5 juil. 2015

La démocratie au Burundi

Les élections au Burundi servent de laboratoire pour les autres pays dont les présidents hésitent à quitter le pouvoir. L'élan inspiré du Burkina Faso qui a chassé Compaoré est révolu, violemment arrêté par les manoeuvres dilatoires des présidents. Et Nkuruniza vint! Le chef de l'état burundais poursuit contre vents et marées sa lancée vers la réélection; et il sera réélu. Après son retour au pouvoir qui a vacillé pendant quelques jours, il est plus que fort pour défier le temps et l'histoire. Le fameux coup d'état manqué lui a redonné du poil: il tient à son pouvoir, plus rien ne peut l'arrêter. Il possède les verrous et en détient tous les secrets. Le peuple, intimidé, joue profil bas et ne peut qu'aquiescer sans réchigner. En outre, il y a en filigrane l'éternel conflit interethnique qu'on ne saurait dans le contexte burundais. On n'en parle pas, mais il est là souterrain.

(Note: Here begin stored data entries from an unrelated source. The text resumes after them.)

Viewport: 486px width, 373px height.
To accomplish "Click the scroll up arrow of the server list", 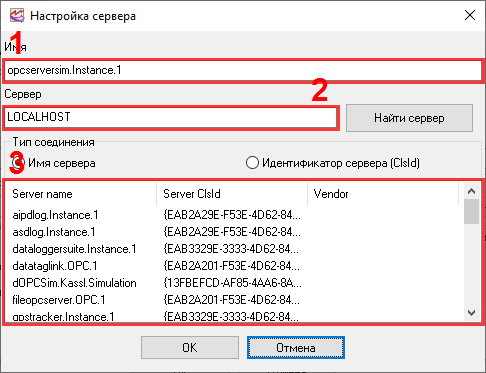I will point(471,191).
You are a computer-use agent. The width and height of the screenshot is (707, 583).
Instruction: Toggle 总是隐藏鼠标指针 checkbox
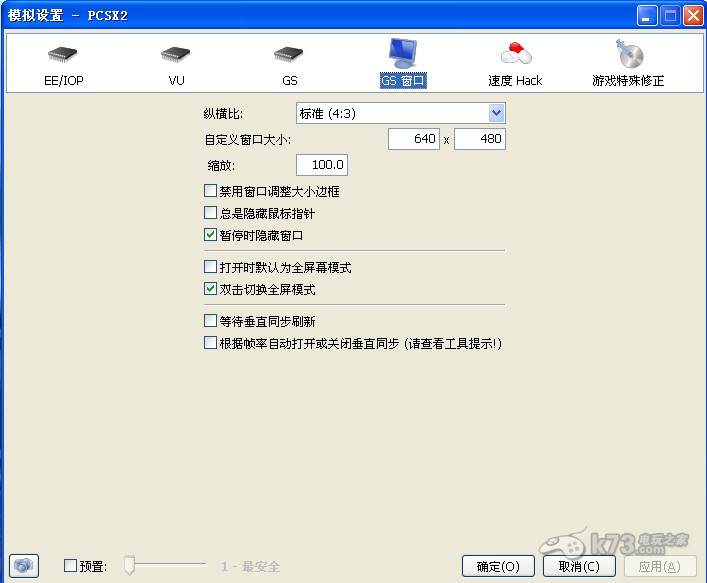coord(210,213)
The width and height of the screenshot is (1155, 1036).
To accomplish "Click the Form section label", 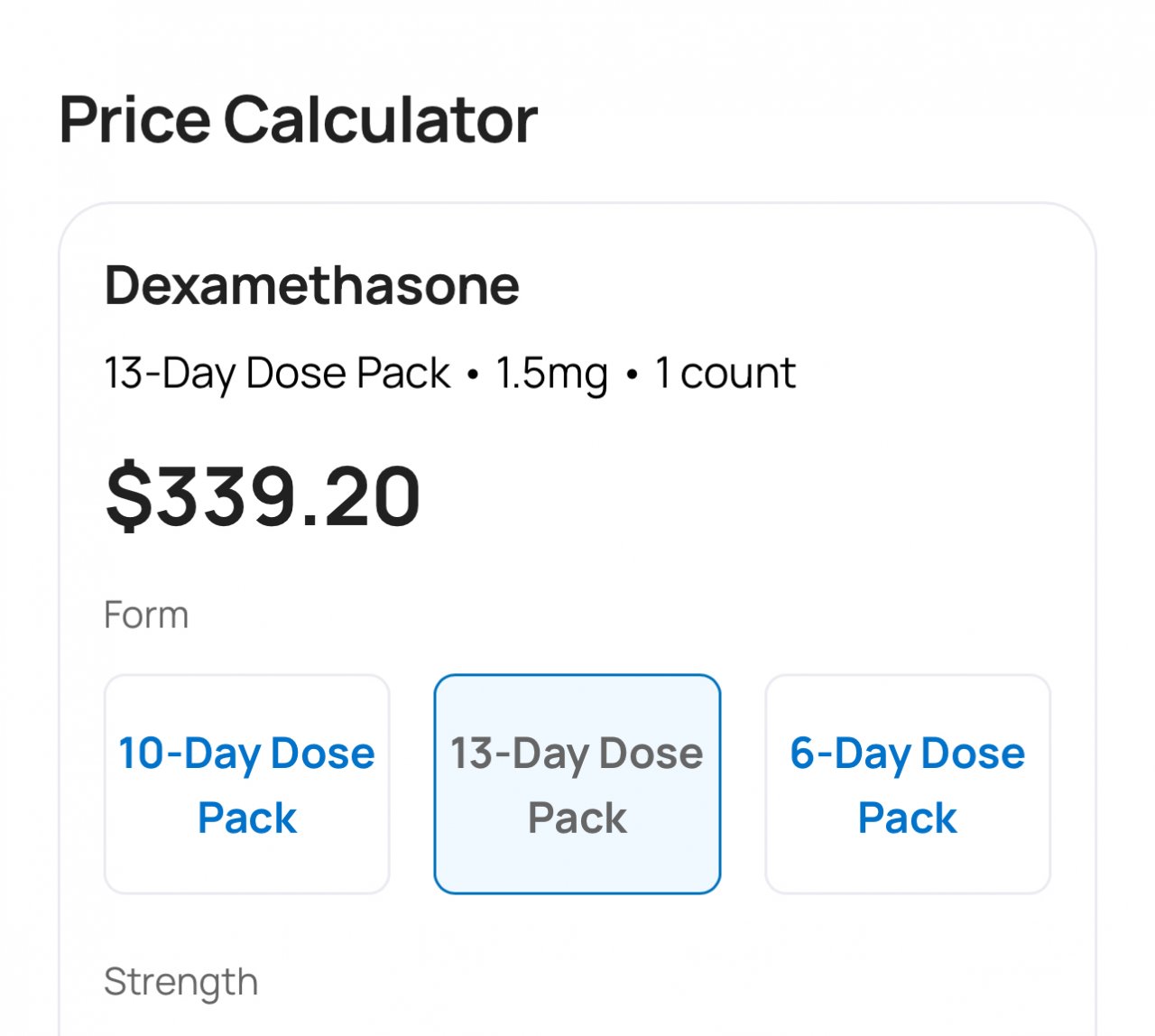I will [146, 615].
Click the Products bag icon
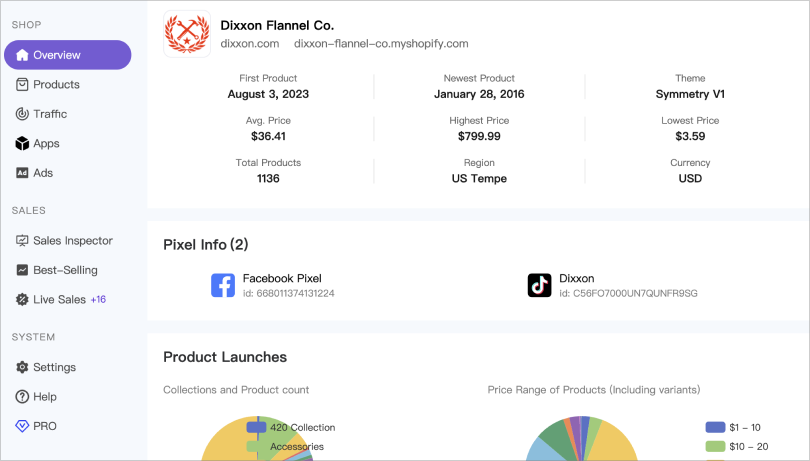This screenshot has width=810, height=461. pos(22,85)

D'aucuns craignaient la reprise d'une guerre civile dont le pays a déjà expérimenté la monstruosité. Ce n'est pas impossible quoique l'on décèle un certain essoufflement de l'Opposition. Les plus réalistes y voient simplement la concrétisation d'une dictature qui ne dit pas son nom. Tous les responsables du sénat ou de la Céni qui se sont opposés au troisième mandat du président ont pris le chemin de l'exil. Il y a un pouvoir puissant à Bujumbura et qui dispose de tous les moyens pour se maintenir à la tête du pays. Allez encore me dire que la démocratie est faite pour l'Afrique!

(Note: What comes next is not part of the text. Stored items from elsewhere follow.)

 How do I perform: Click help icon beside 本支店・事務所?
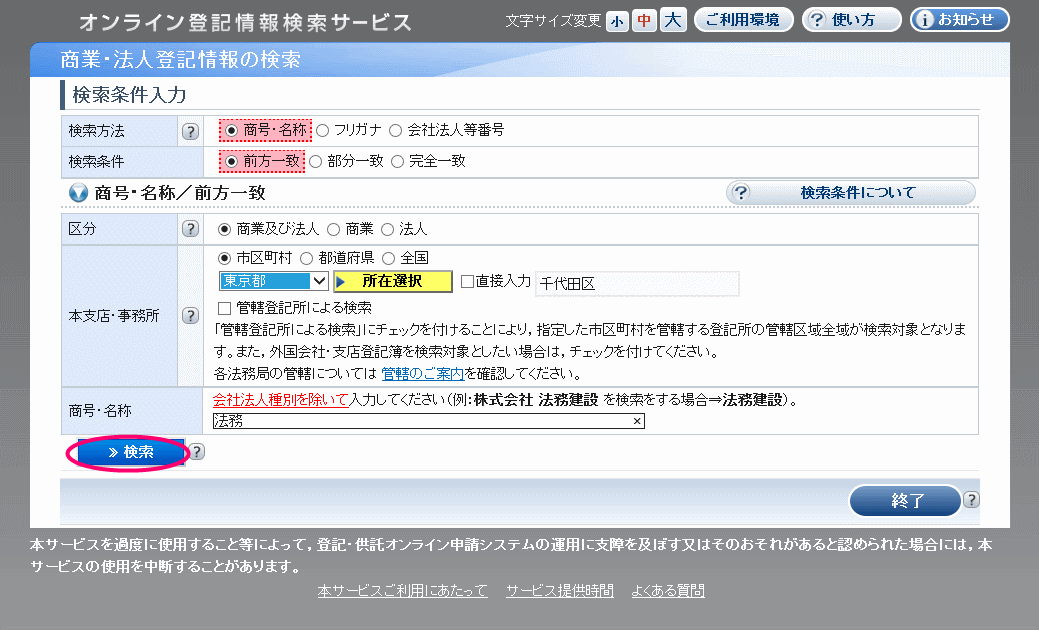pos(189,316)
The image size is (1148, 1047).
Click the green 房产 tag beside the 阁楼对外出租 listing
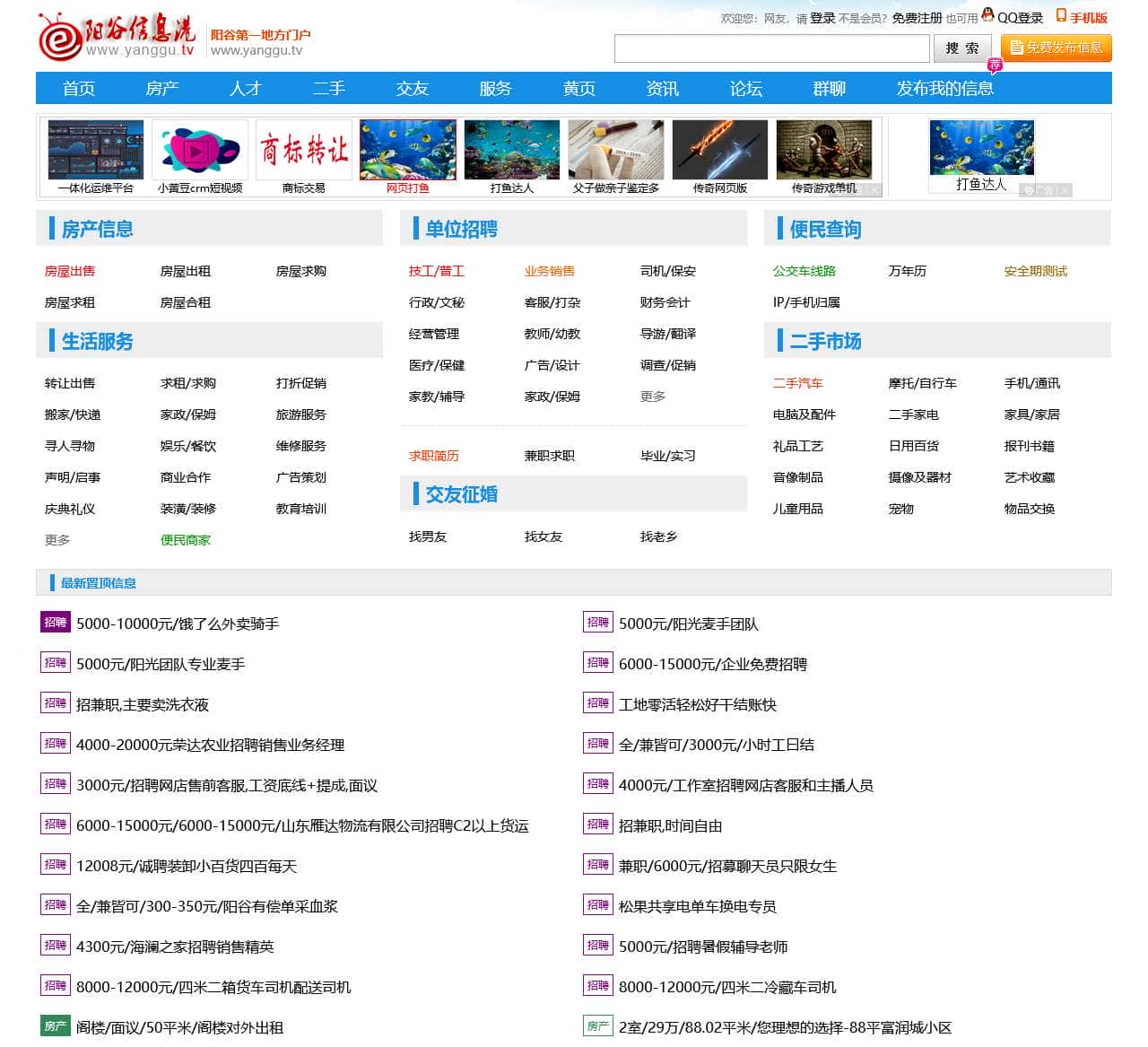point(55,1026)
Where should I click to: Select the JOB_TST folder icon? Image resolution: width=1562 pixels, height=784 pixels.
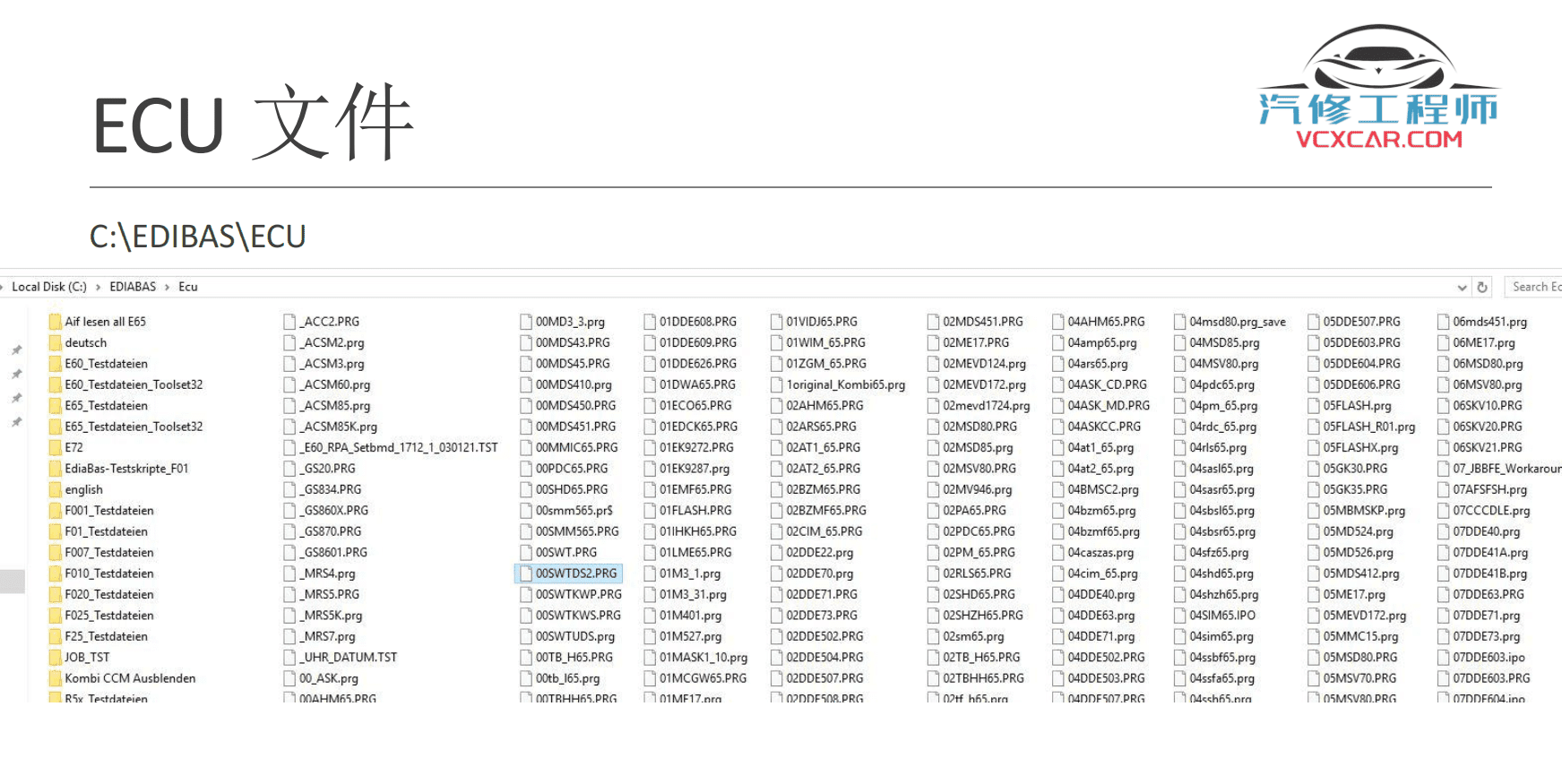tap(55, 658)
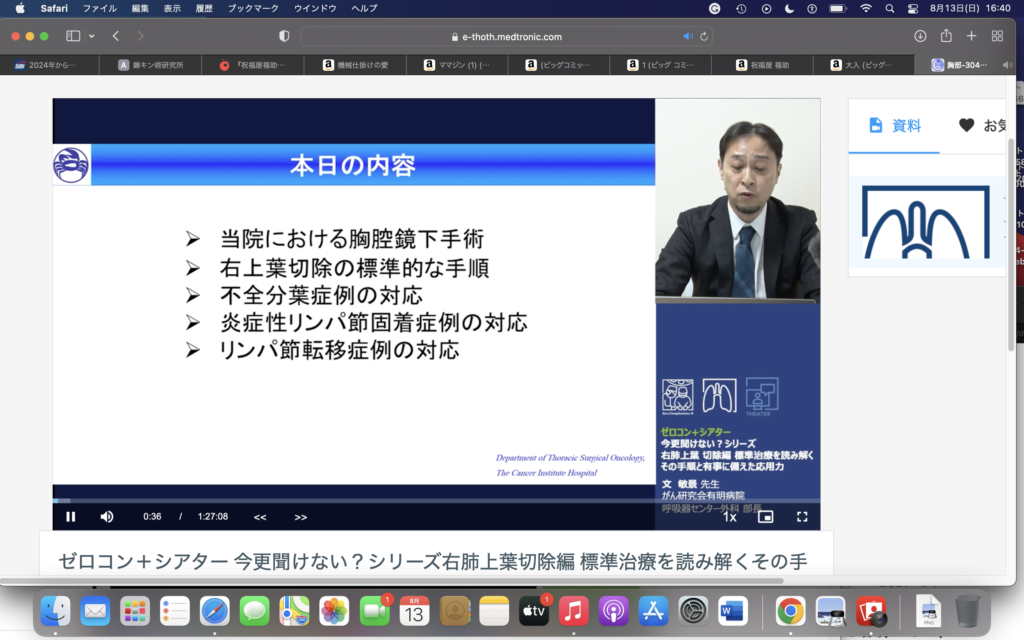This screenshot has height=640, width=1024.
Task: Click the lung logo thumbnail in sidebar
Action: point(925,223)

Entre-temps, il y a un sommet organisé en Tanzanie pour tenter de débloquer la situation. Le président burundais y est absent, car pour lui la roue de l'histoire tourne en sa faveur. Il n'y a donc aucune raison de s'y rendre, étant donné qu'il tient le bon bout. Il n'y a donc rien à attendre d'un tel sommet qui ressassera des recettes déjà connues, aussi inefficaces les unes que les autres. Quant aux opposants, ils n'ont d'autre choix que d'y aller: c'est la seule tribune où leur voix peut se faire entendre. Au pays, les moyens de l'Etat servent exclusivement le pouvoir en place. Telle est en gros la situation qui prévaut actuellement au Burundi. 

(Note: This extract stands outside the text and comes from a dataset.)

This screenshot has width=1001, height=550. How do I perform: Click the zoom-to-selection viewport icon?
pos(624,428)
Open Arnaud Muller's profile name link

Tous les pays africains ont à présent les regards tournés vers le Burundi afin de scruter ce qui s'y passe. Sur la base de faits observés, leurs stratèges examinent les détails, étudient le phénomène de résistance à la pression populaire et peaufinent des mécanismes de maintien au pouvoir. Service de  renseignements, armée, police, argent, corruption et trafic d'influence constituent les rouages de la réussite politique. Qui les possède a le pouvoir. C'est sur ces recettes que se fondent les analyses des hommes du pouvoir. Rendez-vous le 15 juillet 2015.